Sistem Irigasi Kuno yang Jadi Warisan Dunia dan Daya Tarik Unik Sawah Terasering Bali

Sawah Terasering Bali tidak hanya menawarkan pemandangan alam yang memukau bagi wisatawan, tetapi juga merupakan monumen hidup dari kearifan lokal, teknologi pertanian kuno, dan filosofi spiritual yang mendalam. Keunikan sawah bertingkat ini, terutama di kawasan Jatiluwih dan Tegallalang, tidak terletak pada bentuk fisiknya semata, melainkan pada sistem irigasi subak yang telah beroperasi secara berkelanjutan selama lebih dari seribu tahun. Subak diakui oleh UNESCO sebagai Warisan Budaya Dunia pada tahun 2012, membuktikan bahwa sistem pengelolaan air ini adalah harta karun tak ternilai yang harus dilindungi. Memahami subak adalah kunci untuk mengapresiasi keindahan dan daya tarik unik sawah Terasering Bali.

Subak adalah organisasi pengairan tradisional yang dikelola secara demokratis oleh para petani. Sistem ini mengatur pembagian air irigasi dari sumber mata air, melalui kanal, terowongan, hingga akhirnya ke petak-petak sawah. Yang membedakan subak dari sistem irigasi modern adalah integrasi filosofi Tri Hita Karana, yaitu konsep keseimbangan dan keharmonisan antara Tuhan, manusia, dan alam. Pusat spiritual dari subak adalah Pura Ulun Danu yang terletak di hulu sumber air, di mana para petani secara rutin melakukan upacara persembahan (misalnya pada hari suci Tumpek Uduh, yang jatuh setiap 210 hari sekali) untuk memohon berkah kesuburan.

Secara teknis, Terasering Bali yang diatur oleh subak menunjukkan keunggulan rekayasa sipil kuno. Petani mampu mengelola topografi lereng gunung yang curam dengan membangun teras-teras yang berfungsi menahan erosi dan menjaga kelembaban tanah. Irigasi yang mengalir secara gravitasi diatur melalui pintu air yang disebut empelan atau tembuku, yang dibuka dan ditutup berdasarkan jadwal musyawarah antar petani. Penelitian yang dilakukan oleh Dr.
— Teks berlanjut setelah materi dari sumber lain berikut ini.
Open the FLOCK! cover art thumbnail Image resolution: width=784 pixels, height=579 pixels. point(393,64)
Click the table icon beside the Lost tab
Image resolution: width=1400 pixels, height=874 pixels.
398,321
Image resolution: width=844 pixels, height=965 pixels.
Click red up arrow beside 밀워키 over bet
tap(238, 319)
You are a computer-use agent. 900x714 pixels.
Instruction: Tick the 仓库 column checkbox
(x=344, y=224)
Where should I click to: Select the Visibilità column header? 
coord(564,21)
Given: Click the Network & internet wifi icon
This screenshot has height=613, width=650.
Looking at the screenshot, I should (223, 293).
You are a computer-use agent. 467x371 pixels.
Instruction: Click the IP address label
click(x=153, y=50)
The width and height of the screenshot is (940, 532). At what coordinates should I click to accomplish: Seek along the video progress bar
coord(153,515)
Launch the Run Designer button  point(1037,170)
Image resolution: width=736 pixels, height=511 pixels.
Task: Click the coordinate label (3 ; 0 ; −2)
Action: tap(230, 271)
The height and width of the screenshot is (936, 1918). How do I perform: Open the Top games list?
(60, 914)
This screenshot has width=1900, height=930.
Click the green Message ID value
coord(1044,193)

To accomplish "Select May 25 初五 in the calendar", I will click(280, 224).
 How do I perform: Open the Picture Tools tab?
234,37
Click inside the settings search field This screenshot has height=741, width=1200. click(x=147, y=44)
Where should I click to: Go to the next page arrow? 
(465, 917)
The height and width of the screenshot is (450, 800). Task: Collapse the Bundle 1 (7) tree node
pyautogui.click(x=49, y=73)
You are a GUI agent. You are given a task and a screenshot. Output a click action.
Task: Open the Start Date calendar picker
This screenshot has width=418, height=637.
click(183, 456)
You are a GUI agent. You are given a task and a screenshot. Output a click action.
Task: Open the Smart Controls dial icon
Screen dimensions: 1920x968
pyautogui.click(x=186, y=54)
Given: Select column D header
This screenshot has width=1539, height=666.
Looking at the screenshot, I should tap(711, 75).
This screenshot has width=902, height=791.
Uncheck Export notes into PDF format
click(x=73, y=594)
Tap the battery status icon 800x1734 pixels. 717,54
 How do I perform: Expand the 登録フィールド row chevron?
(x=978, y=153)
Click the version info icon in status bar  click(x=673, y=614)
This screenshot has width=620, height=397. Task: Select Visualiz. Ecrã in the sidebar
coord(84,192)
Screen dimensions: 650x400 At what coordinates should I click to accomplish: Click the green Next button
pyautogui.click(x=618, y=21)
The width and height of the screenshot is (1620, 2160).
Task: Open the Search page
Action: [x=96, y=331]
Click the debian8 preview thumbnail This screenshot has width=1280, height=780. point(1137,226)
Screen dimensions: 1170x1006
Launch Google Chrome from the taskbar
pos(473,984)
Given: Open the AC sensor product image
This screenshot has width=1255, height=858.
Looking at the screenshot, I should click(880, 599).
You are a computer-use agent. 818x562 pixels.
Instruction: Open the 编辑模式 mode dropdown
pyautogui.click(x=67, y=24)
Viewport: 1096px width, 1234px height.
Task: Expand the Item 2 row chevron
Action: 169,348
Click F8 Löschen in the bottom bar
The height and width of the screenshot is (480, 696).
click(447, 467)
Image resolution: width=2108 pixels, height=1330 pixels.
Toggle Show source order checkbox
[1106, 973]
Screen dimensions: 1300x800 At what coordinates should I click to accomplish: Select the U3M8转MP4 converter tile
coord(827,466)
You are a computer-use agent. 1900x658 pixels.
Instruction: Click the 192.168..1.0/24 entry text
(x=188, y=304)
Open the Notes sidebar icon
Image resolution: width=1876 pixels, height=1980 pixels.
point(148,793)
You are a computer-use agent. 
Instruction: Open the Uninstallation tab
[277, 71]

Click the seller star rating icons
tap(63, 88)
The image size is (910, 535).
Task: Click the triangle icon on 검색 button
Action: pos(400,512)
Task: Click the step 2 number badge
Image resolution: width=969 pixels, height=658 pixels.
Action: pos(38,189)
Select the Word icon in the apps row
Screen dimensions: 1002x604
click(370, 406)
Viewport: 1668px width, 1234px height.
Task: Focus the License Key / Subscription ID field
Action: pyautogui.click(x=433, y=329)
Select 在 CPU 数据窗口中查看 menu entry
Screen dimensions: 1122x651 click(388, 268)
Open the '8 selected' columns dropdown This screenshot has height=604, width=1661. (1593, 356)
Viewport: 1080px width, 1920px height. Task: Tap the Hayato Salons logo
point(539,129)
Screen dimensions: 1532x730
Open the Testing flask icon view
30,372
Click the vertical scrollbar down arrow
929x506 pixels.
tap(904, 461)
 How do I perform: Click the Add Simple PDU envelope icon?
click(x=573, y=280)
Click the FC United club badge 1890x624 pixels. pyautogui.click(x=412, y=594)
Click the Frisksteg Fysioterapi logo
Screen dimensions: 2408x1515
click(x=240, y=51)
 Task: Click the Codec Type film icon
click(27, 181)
I Wayan Suta, seorang ahli pertanian subak dari Universitas Udayana pada tahun 2024, menunjukkan bahwa sistem rotasi air subak mampu meminimalkan konflik air dan memastikan pembagian yang adil, sebuah model yang patut ditiru di masa kini.

Keunikan lain dari sistem Terasering Bali ini adalah fungsinya sebagai laboratorium alam. Karena pembagian air diatur bersama, seluruh petani dalam satu wilayah subak juga mengatur jadwal tanam dan panen secara serentak. Jadwal serentak ini tidak hanya meminimalkan serangan hama dan penyakit secara efektif di seluruh area (karena siklus hidup hama terputus), tetapi juga menciptakan pemandangan sawah yang selalu berubah secara seragam—mulai dari petak tanah yang siap tanam, hamparan hijau muda, hingga padi yang menguning siap panen.

Keberadaan sistem subak inilah yang menjadikan kawasan Terasering Bali Jatiluwih dan Tegallalang bukan sekadar destinasi wisata indah, melainkan sebuah lanskap budaya yang menceritakan sejarah panjang bagaimana manusia Bali mempertahankan harmoni dengan alam melalui tata kelola air yang berlandaskan spiritualitas dan demokrasi.